My boyfriend tried to use my dying mother to teach me a lesson
Not My Responsibility
When my mom was dying of cancer, my boyfriend refused to pick up her pain medication from the pharmacy next to his gym because it wasn’t his responsibility. My boyfriend tried to use my dying mother to teach me a lesson, so I taught him one he’ll never forget.
We’d been together 3 years and living together for one when my mother’s cancer came back aggressive and untreatable. The doctors gave her 4 months, but she barely made it to three.
During those 3 months, I became a ghost of myself, juggling work and driving 40 minutes each way to the hospital every single day. I was drowning in medical forms and insurance calls and trying to make her comfortable while watching her fade away.
I never asked my boyfriend to help until one day when I needed him to pick up her prescription on his way home from work because my car had broken down. The pharmacy was literally next to his gym where he went every day without fail.
He looked up from his video game and said those four words that changed everything about how I saw him and our relationship and my entire future.
Not my responsibility.
You need to learn to be more independent.
My mother died 2 weeks later and he had the audacity to stand at her funeral acting like the supportive boyfriend while accepting condolences from my family. They had no idea he’d never once visited her or helped with anything.
That night, I made my decision sitting in our apartment while he played online with his friends, laughing like nothing had happened. If my problems weren’t his responsibility, then it was time for his to stop being mine.
I started small the next morning by not setting his alarm like I always did because getting to work on time wasn’t my responsibility. He woke up 2 hours late, frantically rushing around, asking why I didn’t wake him, and I just shrugged and continued drinking my coffee.
Then, I stopped making his breakfast and packing his lunch, which I’d done every single day since we moved in together, because feeding him wasn’t my responsibility. He grabbed fast food for a week before complaining that he was gaining weight and feeling sick from all the grease.
When he whined about his stomach hurting, I told him:
“Your health isn’t my responsibility.”
The laundry was next because cleaning his clothes definitely wasn’t my responsibility. He ran out of clean work shirts and had to wear the same one three days in a row until his co-workers started making comments about the smell.

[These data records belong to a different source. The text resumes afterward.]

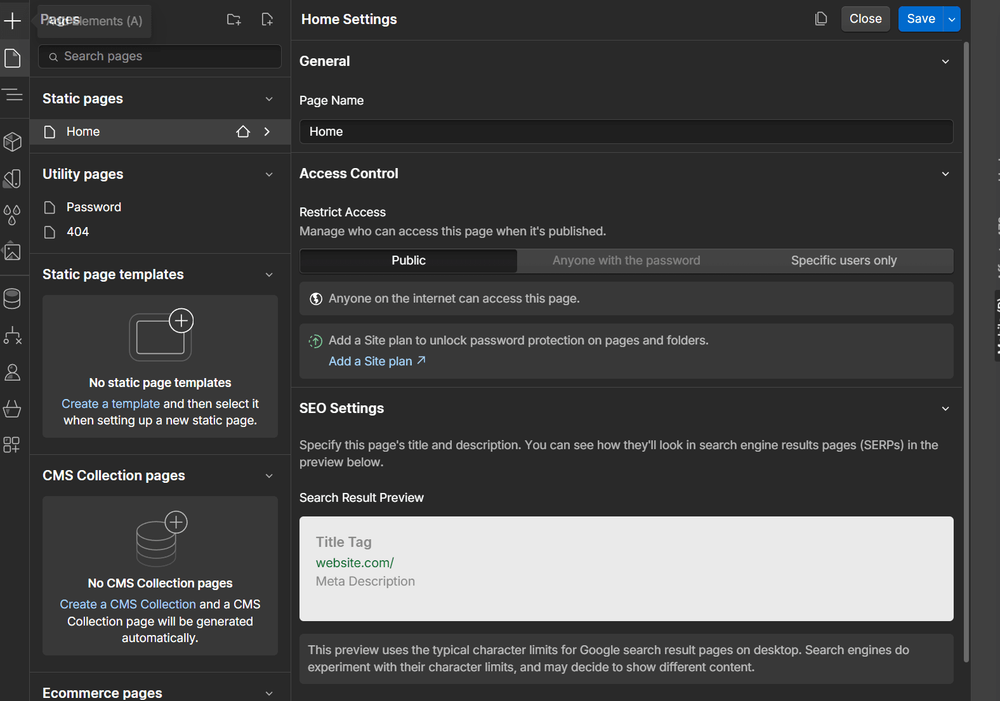Select the 404 utility page
Viewport: 1000px width, 701px height.
78,232
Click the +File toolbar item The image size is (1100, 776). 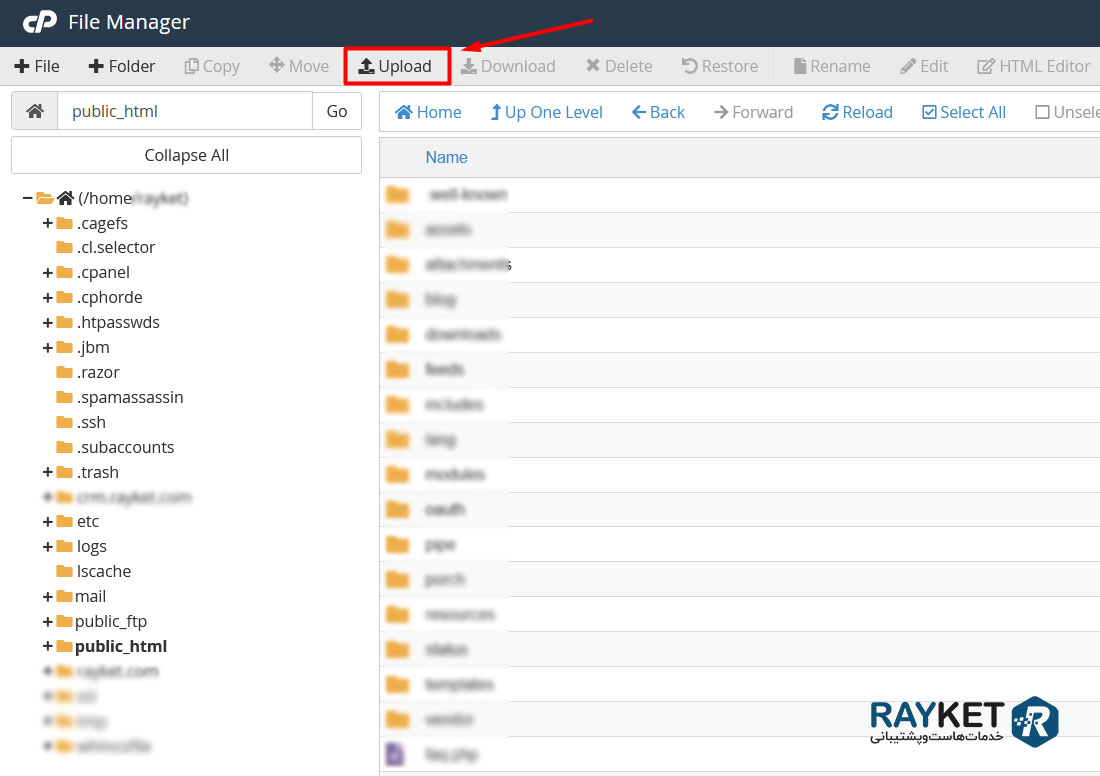coord(37,66)
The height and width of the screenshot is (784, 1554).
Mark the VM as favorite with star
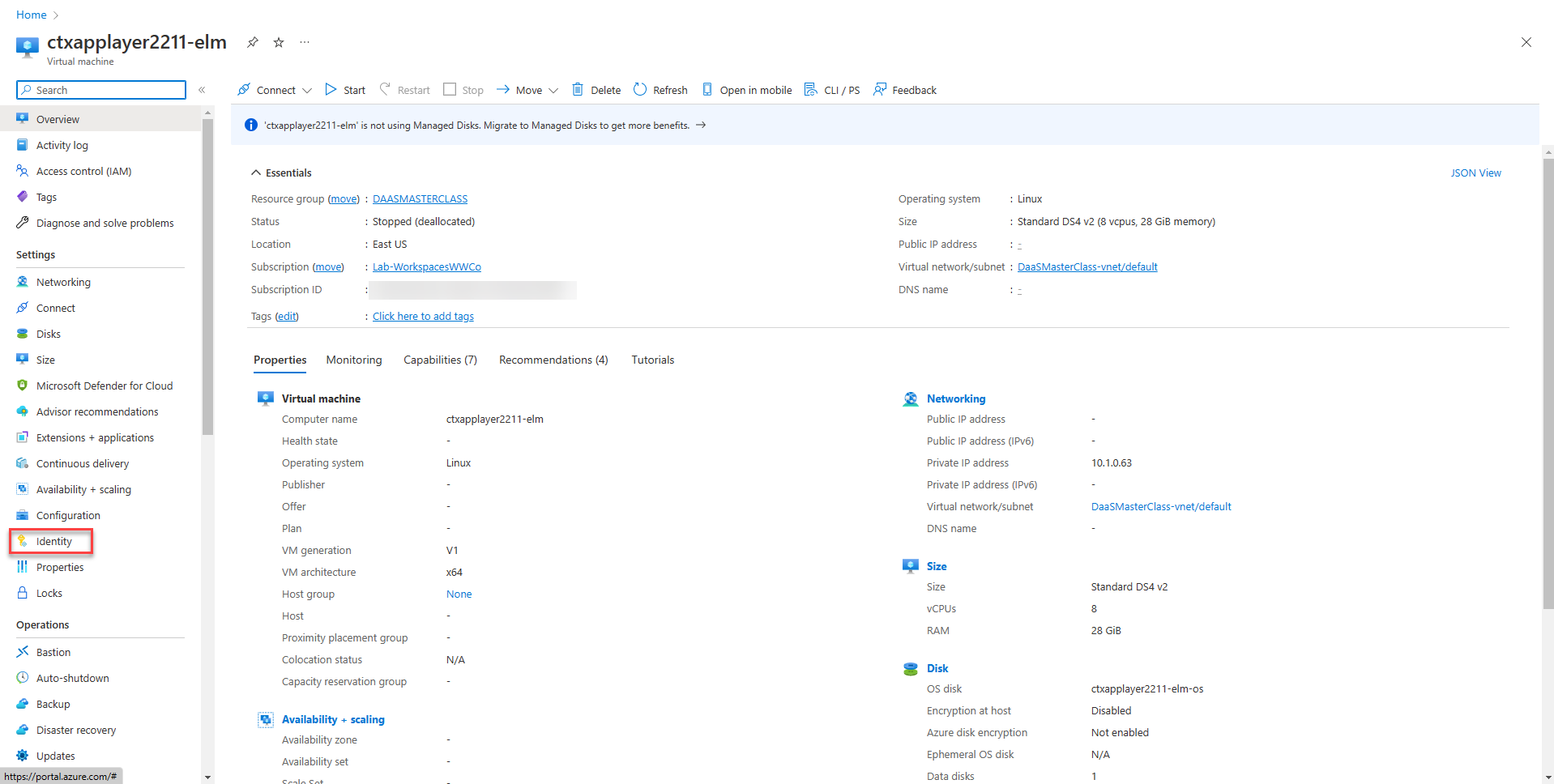tap(279, 42)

Then I stopped scheduling his appointments and managing his calendar. This meant he missed his dentist appointment and got charged a no-show fee. He then missed his car registration renewal and got pulled over for expired tags.

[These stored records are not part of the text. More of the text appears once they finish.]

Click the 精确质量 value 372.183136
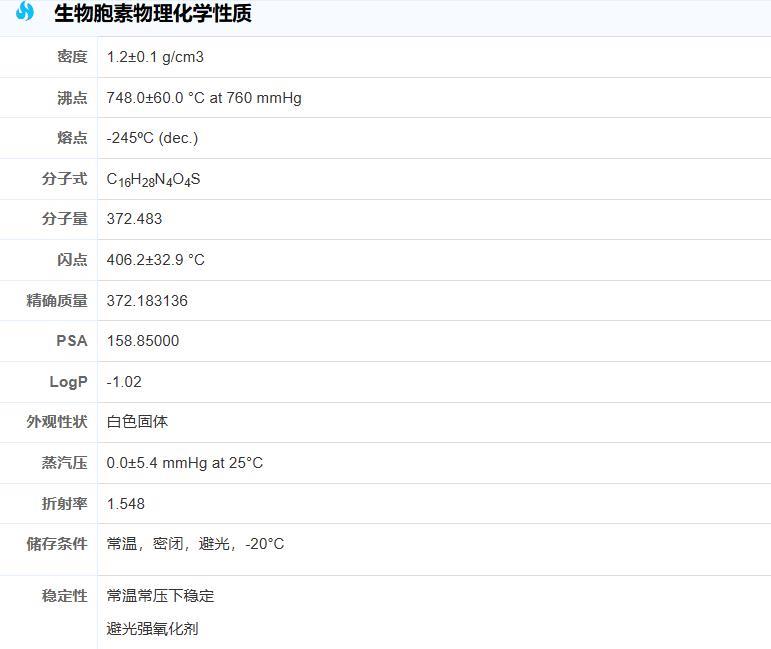 [147, 301]
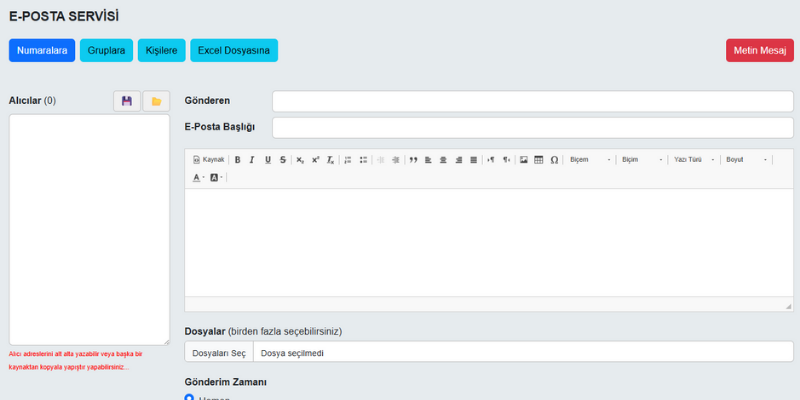
Task: Save the recipients list with floppy icon
Action: 127,101
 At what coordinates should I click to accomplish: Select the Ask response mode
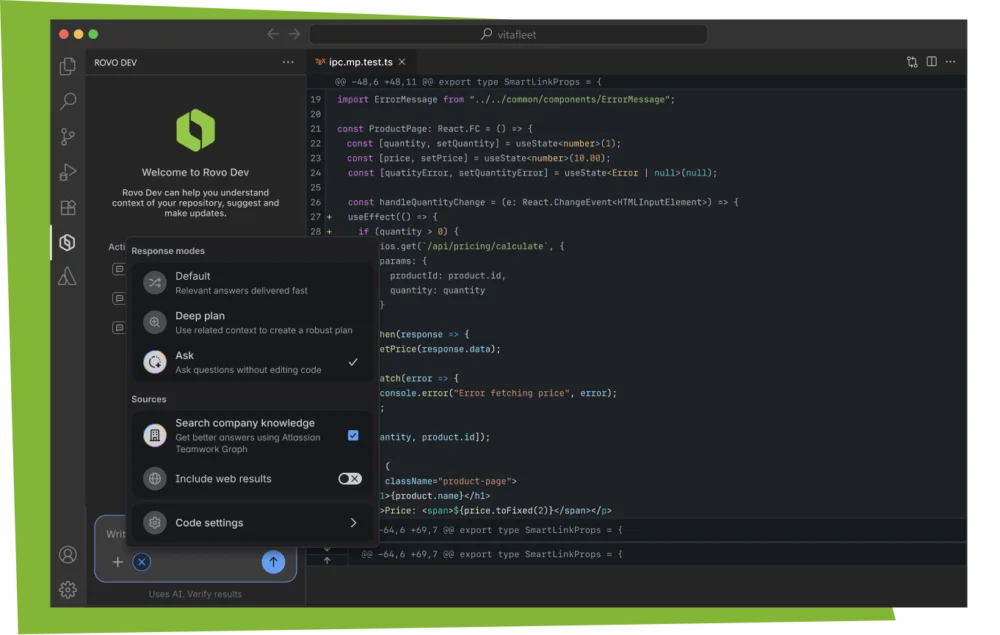(x=248, y=362)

He was furious about the ticket, but what could I say except that keeping track of his life wasn’t my responsibility. I stopped grocery shopping for anything he liked and only bought food for myself.

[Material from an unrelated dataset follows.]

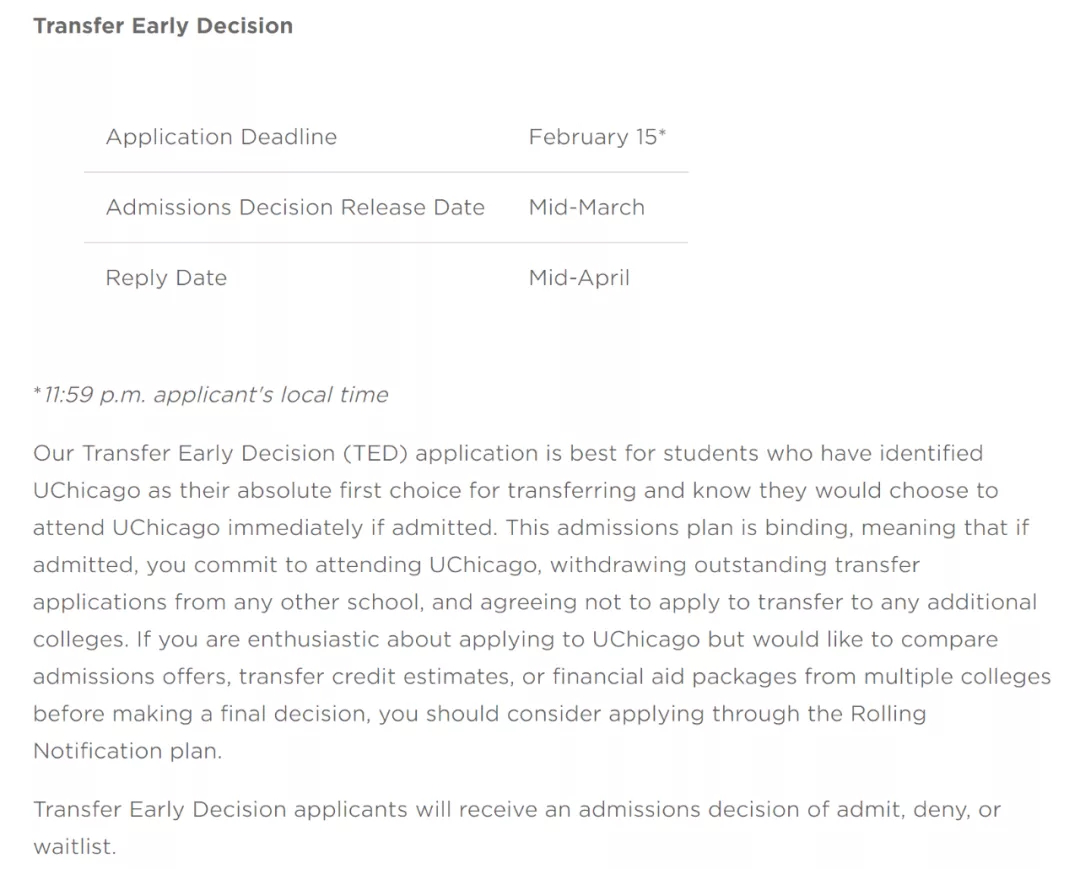Click the "Mid-March" release date value
This screenshot has width=1080, height=869.
(x=586, y=207)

He’d stand in front of the empty fridge, confused about where all his protein shakes and meal prep containers went. I stopped cleaning his gaming area, which became a disgusting nest of empty energy drink cans and chip bags that started attracting ants.
I stopped reminding him about his mother’s birthday and his brother’s graduation and that important presentation he had been preparing for weeks. Each time he’d rage about how I knew these things were important, and I’d just calmly remind him that his family and his job weren’t my responsibility.
His friends started noticing the change because I stopped organizing our social life entirely. No more dinner parties. No more remembering his boys’ birthdays or booking those golf tee times he loved to brag about securing.
His social life crumbled within a month and his best friend actually asked if we were having problems because I seemed checked out. This almost made me laugh considering I’d been the only one checked in for 3 years.
His friend pulled me aside at a bar and said:
“You’re being really cold to him lately.”
And I replied:
“His feelings aren’t my responsibility.”
His work started suffering because I stopped proofreading his reports and presentations like I always had. His boss pulled him aside about the decline in quality and he came home stressed and confused about why everything was falling apart.
He tried to talk to me about being a team and supporting each other. And I reminded him that when I needed him to be supportive during the hardest time of my life, he told me it wasn’t his responsibility, so I was just following his lead.